De otra parte, no estuvo bien que los magistrados que tienen familiares o relacionados nombrados por el Procurador y actualmente trabajando en la Procuraduría no hayan sido separados de la decisión. Quedó en duda su transparencia e imparcialidad.

 Finalmente, debemos recordar que uno de los principios esenciales del sistema democrático en lo que atañe a la administración de justicia –sin el cual ésta no podría operar sin choques catastróficos (y piensen en los ejemplos de lo contrario, dentro de la teoría del desastre) es el que se conoce bajo la denominación de “autonomía funcional del juez”.

¿En qué consiste? Para explicarlo con algún efecto pedagógico, puede usarse la conocida frase según la cual “cada alcalde manda en su año” (o “cada presidente en su período”, vistos los recientes sucesos de nuestro acontecer político). Lo que, pasado al campo de la administración de justicia, significa que, radicado un asunto, según la Constitución o la ley, en cabeza de un cierto juez o tribunal, quiere decir que, en lo concerniente a su decisión, ese juez o tribunal debe contar con la suficiente independencia para que todos los demás jueces o tribunales –incluidos sus superiores- respeten ese ámbito y le permitan fallar en el caso según su criterio, fundado en el estudio de las pruebas obrantes en el expediente del cual conoce y de acuerdo con la interpretación que hace del sistema jurídico aplicable.

Si esto es claro en el plano del Derecho interno, con mayor razón respecto a decisiones de tribunales u organismos internacionales. Por eso no se entendió, y en cambio sí fue irrespetuoso, que en medios de comunicación, al informar sobre el fallo del Consejo de Estado, hayan sido enviados -sin necesidad ni competencia- mensajes o instrucciones a la Comisión Interamericana de Derechos Humanos acerca del sentido de decisiones de su exclusivo resorte dentro de la autonomía funcional que le ha conferido el Pacto de San José de Costa Rica. Desconociendo además que, según el artículo 93 de la Constitución, los derechos y libertades en ella contemplados “se interpretarán de conformidad con los Tratados Internacionales sobre Derechos Humanos ratificados por Colombia”.
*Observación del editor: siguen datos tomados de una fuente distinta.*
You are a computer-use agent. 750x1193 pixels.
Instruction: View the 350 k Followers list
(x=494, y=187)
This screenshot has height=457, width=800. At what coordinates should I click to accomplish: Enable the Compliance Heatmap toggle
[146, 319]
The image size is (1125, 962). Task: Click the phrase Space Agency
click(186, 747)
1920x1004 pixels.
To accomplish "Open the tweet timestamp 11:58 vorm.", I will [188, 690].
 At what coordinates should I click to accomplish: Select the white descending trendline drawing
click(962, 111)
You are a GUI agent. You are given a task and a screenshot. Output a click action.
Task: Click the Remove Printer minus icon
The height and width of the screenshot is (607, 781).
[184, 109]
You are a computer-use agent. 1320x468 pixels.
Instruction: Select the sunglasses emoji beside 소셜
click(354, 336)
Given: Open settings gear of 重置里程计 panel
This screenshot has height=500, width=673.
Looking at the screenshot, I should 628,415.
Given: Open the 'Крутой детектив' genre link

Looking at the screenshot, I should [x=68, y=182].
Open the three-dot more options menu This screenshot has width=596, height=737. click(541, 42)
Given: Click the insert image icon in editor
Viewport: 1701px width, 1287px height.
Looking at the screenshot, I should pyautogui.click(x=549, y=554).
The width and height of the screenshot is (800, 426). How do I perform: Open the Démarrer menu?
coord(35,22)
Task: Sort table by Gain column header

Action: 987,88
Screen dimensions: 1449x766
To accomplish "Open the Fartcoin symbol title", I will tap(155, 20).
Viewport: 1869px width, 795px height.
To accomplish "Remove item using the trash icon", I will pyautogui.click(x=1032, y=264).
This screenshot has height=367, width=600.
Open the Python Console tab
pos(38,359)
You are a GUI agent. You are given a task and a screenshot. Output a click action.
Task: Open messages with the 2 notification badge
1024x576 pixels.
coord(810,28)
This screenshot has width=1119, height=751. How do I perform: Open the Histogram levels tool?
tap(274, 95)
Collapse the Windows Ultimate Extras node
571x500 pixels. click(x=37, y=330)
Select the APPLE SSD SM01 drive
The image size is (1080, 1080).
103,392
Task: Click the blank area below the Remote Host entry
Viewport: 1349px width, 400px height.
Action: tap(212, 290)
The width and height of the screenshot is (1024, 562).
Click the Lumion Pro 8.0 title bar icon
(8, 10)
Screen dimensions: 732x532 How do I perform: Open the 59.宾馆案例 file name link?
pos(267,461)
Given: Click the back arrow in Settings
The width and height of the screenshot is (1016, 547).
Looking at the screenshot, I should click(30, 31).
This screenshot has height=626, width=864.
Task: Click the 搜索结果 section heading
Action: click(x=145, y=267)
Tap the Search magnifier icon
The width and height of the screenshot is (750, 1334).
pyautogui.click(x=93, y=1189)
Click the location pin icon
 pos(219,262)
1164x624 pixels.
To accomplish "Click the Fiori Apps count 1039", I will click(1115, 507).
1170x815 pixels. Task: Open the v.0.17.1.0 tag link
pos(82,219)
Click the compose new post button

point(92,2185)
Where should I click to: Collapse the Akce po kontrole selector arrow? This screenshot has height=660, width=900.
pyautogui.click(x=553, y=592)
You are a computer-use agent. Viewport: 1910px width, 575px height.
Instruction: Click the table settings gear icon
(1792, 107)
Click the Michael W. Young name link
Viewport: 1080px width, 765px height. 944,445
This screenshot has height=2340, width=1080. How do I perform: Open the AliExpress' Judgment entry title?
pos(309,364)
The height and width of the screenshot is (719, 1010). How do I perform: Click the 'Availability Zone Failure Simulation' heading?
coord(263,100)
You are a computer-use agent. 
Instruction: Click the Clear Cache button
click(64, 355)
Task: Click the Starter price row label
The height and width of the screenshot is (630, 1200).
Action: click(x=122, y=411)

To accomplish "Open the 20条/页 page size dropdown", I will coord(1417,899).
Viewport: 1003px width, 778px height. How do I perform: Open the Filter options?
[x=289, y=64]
Se olvidó también que, según la mencionada Convención Americana sobre los Derechos Humanos, los políticos, que son derechos humanos protegidos por el sistema interamericano y  objeto de amparo por ese organismo internacional, la ley puede reglamentar su ejercicio exclusivamente por razones de edad, nacionalidad, residencia, idioma, instrucción, capacidad civil o mental, o condena, pero “por juez competente, en proceso penal”. El Procurador no es un juez, carecía de competencia en este caso, y el proceso que adelantó no fue judicial, ni penal, sino puramente administrativo.

En suma, todo este proceso muestra:

-Que esta atrabiliaria decisión y el proceso que ha seguido después implican un pésimo mensaje para quienes están buscando una terminación del conflicto armado para acogerse a la democracia. Una democracia y una paz que pueden quedar en manos de servidores públicos arbitrarios.

-Que deben ser revisadas las desmedidas atribuciones del Procurador;

-Que futuros procuradores deben examinar sus reales atribuciones, para evitar incurrir en abusos;

-Que los altos tribunales deben regresar a la época en que, mediante la formulación y aceptación de sus impedimentos, cuando había posibles conflictos de intereses, garantizaban imparcialidad y transparencia en sus fallos;

-Que en Colombia, para mal del Estado democrático de Derecho, un ciudadano elegido popularmente puede ser fácilmente removido sin explicaciones, fundamento ni competencia, por una autoridad administrativa. Y algo hay que hacer al respecto.

-Que en Colombia al parecer no hay “complots”, pero –como las brujas- "que los hay, los hay". Y muchas veces los complotados logran sus propósitos.